- **Short problem**
Render the entries below as a JSON list of strings, one string per line, leaving out blank lines. Begin at the line that contains "The image size is (917, 516)." and stop after the line that contains "tap(444, 956)".

- **Stored rows**
__________________________________________________

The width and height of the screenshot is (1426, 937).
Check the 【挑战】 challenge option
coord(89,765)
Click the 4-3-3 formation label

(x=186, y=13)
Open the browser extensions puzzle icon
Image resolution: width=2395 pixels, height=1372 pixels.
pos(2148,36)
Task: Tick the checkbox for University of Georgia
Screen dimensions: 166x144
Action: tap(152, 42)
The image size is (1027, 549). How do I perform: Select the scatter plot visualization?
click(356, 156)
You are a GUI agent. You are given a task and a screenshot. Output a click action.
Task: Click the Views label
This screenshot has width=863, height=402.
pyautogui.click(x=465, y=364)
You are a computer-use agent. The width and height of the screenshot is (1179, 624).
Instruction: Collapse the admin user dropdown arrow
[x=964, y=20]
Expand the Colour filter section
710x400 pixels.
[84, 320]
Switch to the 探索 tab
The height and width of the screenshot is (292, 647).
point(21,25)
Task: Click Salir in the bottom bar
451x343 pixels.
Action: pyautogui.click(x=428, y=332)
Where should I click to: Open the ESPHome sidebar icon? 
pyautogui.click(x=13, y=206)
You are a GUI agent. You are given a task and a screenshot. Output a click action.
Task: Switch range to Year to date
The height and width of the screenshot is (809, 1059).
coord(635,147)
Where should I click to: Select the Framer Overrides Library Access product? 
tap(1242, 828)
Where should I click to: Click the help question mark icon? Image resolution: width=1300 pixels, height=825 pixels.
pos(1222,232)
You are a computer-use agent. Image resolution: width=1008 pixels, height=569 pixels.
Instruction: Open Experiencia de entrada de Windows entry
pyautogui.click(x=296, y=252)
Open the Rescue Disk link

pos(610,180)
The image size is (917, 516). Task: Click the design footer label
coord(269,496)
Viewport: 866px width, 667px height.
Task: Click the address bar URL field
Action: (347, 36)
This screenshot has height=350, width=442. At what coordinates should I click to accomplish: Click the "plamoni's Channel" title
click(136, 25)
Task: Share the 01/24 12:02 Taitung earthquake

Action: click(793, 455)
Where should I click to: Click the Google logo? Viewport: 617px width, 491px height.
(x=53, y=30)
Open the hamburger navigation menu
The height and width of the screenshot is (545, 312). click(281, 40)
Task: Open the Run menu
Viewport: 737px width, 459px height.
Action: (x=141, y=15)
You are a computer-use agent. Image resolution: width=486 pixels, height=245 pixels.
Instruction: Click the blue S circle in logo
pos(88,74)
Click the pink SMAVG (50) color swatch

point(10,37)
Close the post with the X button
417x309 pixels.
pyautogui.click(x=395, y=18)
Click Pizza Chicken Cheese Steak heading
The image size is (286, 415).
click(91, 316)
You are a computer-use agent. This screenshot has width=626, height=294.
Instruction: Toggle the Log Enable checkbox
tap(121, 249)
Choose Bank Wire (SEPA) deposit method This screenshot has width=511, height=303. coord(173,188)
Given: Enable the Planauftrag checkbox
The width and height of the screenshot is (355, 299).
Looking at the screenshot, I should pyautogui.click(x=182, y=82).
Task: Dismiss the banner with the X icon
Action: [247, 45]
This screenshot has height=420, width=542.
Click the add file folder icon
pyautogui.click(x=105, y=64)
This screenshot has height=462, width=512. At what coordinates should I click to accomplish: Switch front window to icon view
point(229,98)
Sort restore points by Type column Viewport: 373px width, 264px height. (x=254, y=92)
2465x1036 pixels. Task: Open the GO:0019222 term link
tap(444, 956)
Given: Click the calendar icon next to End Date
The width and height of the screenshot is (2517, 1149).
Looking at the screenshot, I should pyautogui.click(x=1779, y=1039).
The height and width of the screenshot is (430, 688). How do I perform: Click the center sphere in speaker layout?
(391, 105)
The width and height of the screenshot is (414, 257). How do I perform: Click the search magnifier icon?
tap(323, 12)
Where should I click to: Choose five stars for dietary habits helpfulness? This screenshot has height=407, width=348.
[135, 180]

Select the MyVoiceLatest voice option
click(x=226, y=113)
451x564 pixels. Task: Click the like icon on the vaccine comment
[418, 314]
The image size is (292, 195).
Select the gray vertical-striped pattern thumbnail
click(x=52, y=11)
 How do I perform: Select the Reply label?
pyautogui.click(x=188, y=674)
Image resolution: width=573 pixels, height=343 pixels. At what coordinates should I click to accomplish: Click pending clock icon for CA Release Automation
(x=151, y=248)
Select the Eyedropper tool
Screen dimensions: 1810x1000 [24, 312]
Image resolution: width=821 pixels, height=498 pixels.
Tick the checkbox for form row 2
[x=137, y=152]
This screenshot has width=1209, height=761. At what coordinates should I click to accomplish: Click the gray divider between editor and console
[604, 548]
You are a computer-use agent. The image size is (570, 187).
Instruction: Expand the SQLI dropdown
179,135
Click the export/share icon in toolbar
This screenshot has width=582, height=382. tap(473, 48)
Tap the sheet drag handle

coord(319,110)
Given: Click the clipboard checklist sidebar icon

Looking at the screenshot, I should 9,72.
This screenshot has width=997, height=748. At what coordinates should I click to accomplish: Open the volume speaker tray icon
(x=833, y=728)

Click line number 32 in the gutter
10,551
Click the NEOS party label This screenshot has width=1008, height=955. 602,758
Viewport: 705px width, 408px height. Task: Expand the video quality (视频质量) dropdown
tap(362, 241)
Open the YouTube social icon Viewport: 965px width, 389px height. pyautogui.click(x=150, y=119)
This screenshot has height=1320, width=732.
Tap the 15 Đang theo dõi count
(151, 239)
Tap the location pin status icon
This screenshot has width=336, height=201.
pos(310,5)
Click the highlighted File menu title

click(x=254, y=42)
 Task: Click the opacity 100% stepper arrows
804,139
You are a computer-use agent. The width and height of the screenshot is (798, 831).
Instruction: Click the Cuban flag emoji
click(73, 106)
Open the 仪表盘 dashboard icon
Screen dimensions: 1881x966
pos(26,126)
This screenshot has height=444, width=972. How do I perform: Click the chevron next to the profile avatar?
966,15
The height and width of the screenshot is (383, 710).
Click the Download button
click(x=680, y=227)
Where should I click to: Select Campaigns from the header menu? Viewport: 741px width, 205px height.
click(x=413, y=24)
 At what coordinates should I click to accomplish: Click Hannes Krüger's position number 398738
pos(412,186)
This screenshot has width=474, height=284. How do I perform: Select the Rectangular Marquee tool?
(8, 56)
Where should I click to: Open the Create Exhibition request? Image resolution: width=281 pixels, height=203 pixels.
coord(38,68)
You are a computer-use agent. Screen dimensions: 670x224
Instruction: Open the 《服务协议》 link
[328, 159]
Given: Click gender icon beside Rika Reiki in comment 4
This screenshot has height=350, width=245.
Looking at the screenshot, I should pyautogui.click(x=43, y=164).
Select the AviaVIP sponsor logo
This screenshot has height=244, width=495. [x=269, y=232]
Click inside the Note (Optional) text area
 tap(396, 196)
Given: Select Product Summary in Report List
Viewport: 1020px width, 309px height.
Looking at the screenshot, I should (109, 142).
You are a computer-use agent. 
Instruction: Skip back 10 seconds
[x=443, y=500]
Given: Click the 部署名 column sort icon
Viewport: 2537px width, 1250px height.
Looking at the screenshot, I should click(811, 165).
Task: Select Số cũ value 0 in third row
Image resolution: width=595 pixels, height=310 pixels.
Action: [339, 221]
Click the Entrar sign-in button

__________________________________________________

- **Complete answer**
[
  "The image size is (917, 516). Task: Click the design footer label",
  "coord(269,496)",
  "Viewport: 866px width, 667px height.",
  "Task: Click the address bar URL field",
  "Action: (347, 36)",
  "This screenshot has height=350, width=442. At what coordinates should I click to accomplish: Click the \"plamoni's Channel\" title",
  "click(136, 25)",
  "Task: Share the 01/24 12:02 Taitung earthquake",
  "Action: click(793, 455)",
  "Where should I click to: Click the Google logo? Viewport: 617px width, 491px height.",
  "(x=53, y=30)",
  "Open the hamburger navigation menu",
  "The height and width of the screenshot is (545, 312). click(281, 40)",
  "Task: Open the Run menu",
  "Viewport: 737px width, 459px height.",
  "Action: (x=141, y=15)",
  "You are a computer-use agent. Image resolution: width=486 pixels, height=245 pixels.",
  "Instruction: Click the blue S circle in logo",
  "pos(88,74)",
  "Click the pink SMAVG (50) color swatch",
  "point(10,37)",
  "Close the post with the X button",
  "417x309 pixels.",
  "pyautogui.click(x=395, y=18)",
  "Click Pizza Chicken Cheese Steak heading",
  "The image size is (286, 415).",
  "click(91, 316)",
  "You are a computer-use agent. This screenshot has width=626, height=294.",
  "Instruction: Toggle the Log Enable checkbox",
  "tap(121, 249)",
  "Choose Bank Wire (SEPA) deposit method This screenshot has width=511, height=303. coord(173,188)",
  "Given: Enable the Planauftrag checkbox",
  "The width and height of the screenshot is (355, 299).",
  "Looking at the screenshot, I should pyautogui.click(x=182, y=82).",
  "Task: Dismiss the banner with the X icon",
  "Action: [247, 45]",
  "This screenshot has height=420, width=542.",
  "Click the add file folder icon",
  "pyautogui.click(x=105, y=64)",
  "This screenshot has height=462, width=512. At what coordinates should I click to accomplish: Switch front window to icon view",
  "point(229,98)",
  "Sort restore points by Type column Viewport: 373px width, 264px height. (x=254, y=92)",
  "2465x1036 pixels. Task: Open the GO:0019222 term link",
  "tap(444, 956)"
]